LONDON (Thomson Reuters Foundation) - Tricked into washing cars in London for 12 hours a day without pay and treated like a slave, Bogdan quit after a week - hoping to find a better job after his move to Britain from Romania.
His hopes were short-lived. That night, three men visited the room he had rented from the car wash owners and ordered him to open a string of bank accounts using fake identity documents.
A sign for a hand car wash in east London, England, October 28, 2017. THOMSON REUTERS FOUNDATION / Kieran Guilbert.
“They raised their voices, and were aggressive,” the 31-year-old told the Thomson Reuters Foundation, declining to give his real name out of fear of retribution by his enslavers.
“I was very scared, and emotional, so I accepted it.”
Thousands of workers in hand car washes across Britain are believed to be modern slaves - mostly men lured from Eastern European countries such as Albania and Bulgaria with promises of paid work, housing and better job opportunities in the future.
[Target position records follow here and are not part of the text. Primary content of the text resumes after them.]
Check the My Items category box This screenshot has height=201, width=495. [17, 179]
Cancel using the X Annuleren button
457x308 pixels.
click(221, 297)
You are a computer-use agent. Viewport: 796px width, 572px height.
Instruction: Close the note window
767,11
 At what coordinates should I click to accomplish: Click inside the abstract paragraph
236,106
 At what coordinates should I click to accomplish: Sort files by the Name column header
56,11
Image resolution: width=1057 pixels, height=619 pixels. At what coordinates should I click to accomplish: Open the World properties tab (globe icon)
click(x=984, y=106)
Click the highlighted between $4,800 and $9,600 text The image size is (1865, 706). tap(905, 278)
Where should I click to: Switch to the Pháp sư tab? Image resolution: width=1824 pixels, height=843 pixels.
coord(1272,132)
Yet many end up trapped in debt bondage, forced to live and work in squalid and unsafe conditions, stripped of their documents and subjected to threats, abuse and violence.
Some slaves, such as Bogdan, are coerced to commit crimes - afraid for their lives and for their families if they refuse.
At least 13,000 people across the country are estimated by the government to be living in modern slavery but police say that the true figure is likely to be in the tens of thousands.
While forced labor is rife among Britain’s building sites, nail bars, factories and farms, car wash slavery is rocketing with unregulated sites sprouting up rapidly nationwide, according to the country’s anti-slavery agency and chief.
Police are ramping up investigations but say the crime is tough to crack with 20,000 car washes believed to be flouting laws, most victims too scared to speak out, and the increasingly cash-squeezed British public hunting for ever cheaper services.
“This is modern slavery on an industrial scale,” said Lysbeth Ford of the Gangmasters and Labour Abuse Authority (GLAA), Britain’s anti-slavery body. “The government and the police are not yet aware of the extent of car wash slavery”.
“It has exploded because workers are being underpaid or not paid at all - creating an environment ripe for exploitation.”
In several London car washes visited by the Thomson Reuters Foundation, many employees were not wearing protective clothing while most were unwilling to talk about their pay or living conditions, and pointed to their bosses when questioned further.
While such workers are in plain sight - not hidden away like slaves in brothels, houses, and cannabis farms - their fear and reluctance to speak out makes it difficult to identify and help victims, said global anti-trafficking charity Hope for Justice.
“When you visit a car wash and ask workers about their situation, they parrot the same rehearsed line about being paid the minimum wage and not working more than 40 hours each week,” said Lauren Batty, who works for the group in northern England.
When police suspect slavery at a car wash, they seek out all possible intelligence - from analysis of its finances to covert surveillance - before raiding a site in the hope of persuading workers to come forward, or securing a victimless prosecution.